OPDRACHT A: Schrijf uit de tekst over fundament en gebouw het deel over dat begint bij de woorden "Gods bouwwerk zijt" en stop na "van tevoren geweten...".
OPDRACHT B:
Beantwoord de volgende vragen over de tekst over fundament en gebouw:
(i) Welke bijbeltekst wordt vermeld bij de woorden "Gods bouwwerk zijt gij"?
(ii) Wat werd na de brand in het Londense flatgebouw bekend?
(iii) Wat verstaan we volgens de tekst onder het fundament?
OPDRACHT C: Zet de tekst over fundament en gebouw voort, te beginnen na de laatste zin die gegeven is.

GEKOZEN TEKSTFRAGMENT:
++++++

Blog

Fundament en gebouw

 

...opdat uw geloof niet zou rusten op wijsheid van mensen, maar op kracht van God

1 Korintiërs 2: 5

Gods bouwwerk zijt gij

1 Korintiërs 3: 9c

Weet u nog van dat Londense flatgebouw waar een tijd geleden zo'n afschuwelijke brand woedde? Een heel flatgebouw brandde volledig uit. Er bleef niets van over. Nu had die flat er waarschijnlijk al vele jaren gestaan. Al die tijd stond hij als een machtig blok steen recht overeind. Niemand die had gedacht dat dat gebouw zo snel helemaal in de as gelegd zou kunnen worden. Pas na de brand werd bekend dat er een bouwmateriaal was gebruikt dat heel gemakkelijk brandbaar is. Hadden ze dat maar van tevoren geweten...

Een dergelijk beeld gebruikt Paulus in zijn eerste brief aan de Korintiërs. Het gebouw is het beeld dat hij gebruikt voor de gemeente van God. Zelf heeft hij als een kundig bouwmeester het fundament gelegd. Anderen bouwen daarop voort. Maar er kan met verschillende materialen gebouwd worden: goud, zilver, kostbaar gesteente, hout, hooi of stro. Er zal een dag komen waarop ieders werk aan het licht zal komen. Dat zal worden uitgemaakt door vuur. Het is net als in Londen vorige maand. Maar er is ook een verschil. Wie met brandbaar materiaal gewerkt heeft, zal wel schade lijden, maar zelf zal hij gered worden als door vuur heen.

Het is een bekend beeld voor de kerk: fundament en gebouw. Maar wat is nou precies de verhouding tussen het fundament en het bouwwerk? Je zou misschien kunnen denken aan het proces van het bouwen van een huis. Eerst wordt het fundament gelegd, zodat vervolgens het huis op dat fundament wordt opgetrokken. Als je dat toepast op de kerk, dan ligt het fundament al voor ons klaar, zodat wij vervolgens op dat fundament de kerk gaan bouwen. Onder het fundament verstaan we dan de Schrift en de belijdenis waarin de Schrift wordt nagesproken. Wij moeten dan, door goed te luisteren naar Schrift en belijdenis en met gebruikmaking van Schrift en belijdenis, bouwen aan een kerkorde, een kerkverband, de ambtelijke zorg, onderling omzien naar elkaar in de gemeente en alles wat er verder nog komt kijken bij de opbouw van de gemeente.

++++++

AANGELEVERDE GEGEVENS:
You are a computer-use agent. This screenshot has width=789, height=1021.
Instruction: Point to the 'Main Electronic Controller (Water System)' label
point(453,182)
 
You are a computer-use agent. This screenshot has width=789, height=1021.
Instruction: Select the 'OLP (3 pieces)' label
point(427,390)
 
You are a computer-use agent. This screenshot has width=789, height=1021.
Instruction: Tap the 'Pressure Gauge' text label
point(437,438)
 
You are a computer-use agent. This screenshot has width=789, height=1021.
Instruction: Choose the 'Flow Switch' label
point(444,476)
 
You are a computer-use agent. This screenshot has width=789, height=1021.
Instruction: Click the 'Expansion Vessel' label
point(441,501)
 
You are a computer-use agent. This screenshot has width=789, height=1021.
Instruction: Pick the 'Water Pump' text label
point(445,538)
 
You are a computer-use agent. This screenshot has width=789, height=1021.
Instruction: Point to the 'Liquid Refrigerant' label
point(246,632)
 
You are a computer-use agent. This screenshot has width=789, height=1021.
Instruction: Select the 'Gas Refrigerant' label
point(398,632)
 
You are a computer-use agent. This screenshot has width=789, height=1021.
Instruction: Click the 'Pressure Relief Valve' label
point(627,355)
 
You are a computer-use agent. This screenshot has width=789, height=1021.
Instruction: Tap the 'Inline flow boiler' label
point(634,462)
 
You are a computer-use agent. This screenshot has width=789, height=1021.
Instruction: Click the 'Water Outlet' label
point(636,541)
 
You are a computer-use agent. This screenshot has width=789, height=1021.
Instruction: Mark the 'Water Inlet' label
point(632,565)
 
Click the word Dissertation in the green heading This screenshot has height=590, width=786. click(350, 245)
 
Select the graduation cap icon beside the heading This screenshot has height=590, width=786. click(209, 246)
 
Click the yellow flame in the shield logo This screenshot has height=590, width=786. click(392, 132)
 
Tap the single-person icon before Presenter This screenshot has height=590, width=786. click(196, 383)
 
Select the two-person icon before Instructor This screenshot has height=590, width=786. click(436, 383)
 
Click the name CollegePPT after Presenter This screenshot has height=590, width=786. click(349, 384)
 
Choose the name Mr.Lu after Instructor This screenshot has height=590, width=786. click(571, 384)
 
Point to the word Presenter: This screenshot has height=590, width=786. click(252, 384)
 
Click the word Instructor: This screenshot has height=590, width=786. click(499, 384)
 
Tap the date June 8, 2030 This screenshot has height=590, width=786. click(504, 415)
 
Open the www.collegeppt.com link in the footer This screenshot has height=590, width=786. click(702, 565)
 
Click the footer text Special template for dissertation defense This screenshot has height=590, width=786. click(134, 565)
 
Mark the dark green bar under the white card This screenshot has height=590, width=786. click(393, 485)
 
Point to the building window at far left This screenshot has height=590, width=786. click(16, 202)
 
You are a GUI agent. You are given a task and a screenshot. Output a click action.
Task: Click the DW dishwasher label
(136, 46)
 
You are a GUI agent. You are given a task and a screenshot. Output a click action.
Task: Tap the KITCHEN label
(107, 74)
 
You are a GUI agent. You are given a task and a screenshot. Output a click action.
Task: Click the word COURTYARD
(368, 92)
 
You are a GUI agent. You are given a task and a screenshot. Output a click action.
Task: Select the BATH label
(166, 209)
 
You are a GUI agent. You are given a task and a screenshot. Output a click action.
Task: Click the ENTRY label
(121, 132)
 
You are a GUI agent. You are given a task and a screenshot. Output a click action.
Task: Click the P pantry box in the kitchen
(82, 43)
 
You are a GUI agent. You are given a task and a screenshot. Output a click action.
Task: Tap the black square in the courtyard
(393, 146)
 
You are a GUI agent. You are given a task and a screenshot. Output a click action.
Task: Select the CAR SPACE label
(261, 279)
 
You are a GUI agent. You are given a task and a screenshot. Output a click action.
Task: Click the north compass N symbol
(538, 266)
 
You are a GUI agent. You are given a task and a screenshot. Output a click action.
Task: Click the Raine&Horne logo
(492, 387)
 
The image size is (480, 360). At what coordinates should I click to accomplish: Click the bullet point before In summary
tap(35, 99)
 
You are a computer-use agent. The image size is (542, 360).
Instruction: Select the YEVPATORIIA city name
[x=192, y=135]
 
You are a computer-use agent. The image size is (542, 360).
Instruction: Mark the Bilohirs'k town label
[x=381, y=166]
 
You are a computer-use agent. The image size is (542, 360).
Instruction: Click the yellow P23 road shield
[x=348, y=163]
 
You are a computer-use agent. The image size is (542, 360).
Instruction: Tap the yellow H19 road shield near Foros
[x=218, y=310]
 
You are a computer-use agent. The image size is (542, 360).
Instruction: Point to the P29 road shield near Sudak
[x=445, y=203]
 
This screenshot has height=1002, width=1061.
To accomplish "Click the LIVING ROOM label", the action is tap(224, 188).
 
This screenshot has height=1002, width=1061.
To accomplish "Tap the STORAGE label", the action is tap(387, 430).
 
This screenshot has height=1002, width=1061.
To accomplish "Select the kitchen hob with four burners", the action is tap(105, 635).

++++++

UITWERKING A:
Gods bouwwerk zijt gij

1 Korintiërs 3: 9c

Weet u nog van dat Londense flatgebouw waar een tijd geleden zo'n afschuwelijke brand woedde? Een heel flatgebouw brandde volledig uit. Er bleef niets van over. Nu had die flat er waarschijnlijk al vele jaren gestaan. Al die tijd stond hij als een machtig blok steen recht overeind. Niemand die had gedacht dat dat gebouw zo snel helemaal in de as gelegd zou kunnen worden. Pas na de brand werd bekend dat er een bouwmateriaal was gebruikt dat heel gemakkelijk brandbaar is. Hadden ze dat maar van tevoren geweten...

UITWERKING B:
(i) 1 Korintiërs 3: 9c.
(ii) Dat er een bouwmateriaal was gebruikt dat heel gemakkelijk brandbaar is.
(iii) De Schrift en de belijdenis waarin de Schrift wordt nagesproken.

UITWERKING C:
Op deze uitleg is ingrijpende kritiek te leveren, juist vanuit de Schrift. Ik noem een aantal dingen.

In de eerste plaats wordt de opbouw van de kerk in deze uitleg gesplitst in een deel dat Gods werk is (het fundament) en een deel dat ons eigen werk is (het bouwwerk). Maar Paulus zegt nu juist: Gods bouwwerk bent u (1 Kor. 3:9c). En in vers 16 zegt hij: Weet u niet, dat u Gods tempel bent...? Niet alleen het fundament, maar het hele bouwwerk is Gods werk.

Maakt God dan geen gebruik van mensen? Jawel, maar in de uitleg hierboven maakt God geen gebruik van mensen, maar daar wordt God mede afhankelijk van mensen. In die uitleg is de kerk pas af als mensen het bouwwerk hebben afgerond. En om dat te bereiken was het nodig dat mensen hun verstand gebruikten om conclusies te trekken uit Schrift en belijdenis en om dat vervolgens toe te passen op hun eigen situatie.

Dat brengt ons op het tweede bezwaar. In deze uitleg fungeren Schrift en belijdenis vooral als een vindplaats van argumenten, die wij vervolgens op een logische wijze bij elkaar moeten brengen om de kerk verder af te bouwen. Het fundament is dan vooral een werkvloer voor onze kerkbouwactiviteiten. Maar Paulus noemt het fudament heel duidelijk Jezus Christus (1 Kor. 3:11). In de hoofdstukken ervóór had Paulus juist de menselijke logica ontmaskerd als dwaasheid en daartegenover gesteld dat hij niet besloten had iets te weten onder u dan Jezus Christus en die gekruisigd (1 Kor. 2:2).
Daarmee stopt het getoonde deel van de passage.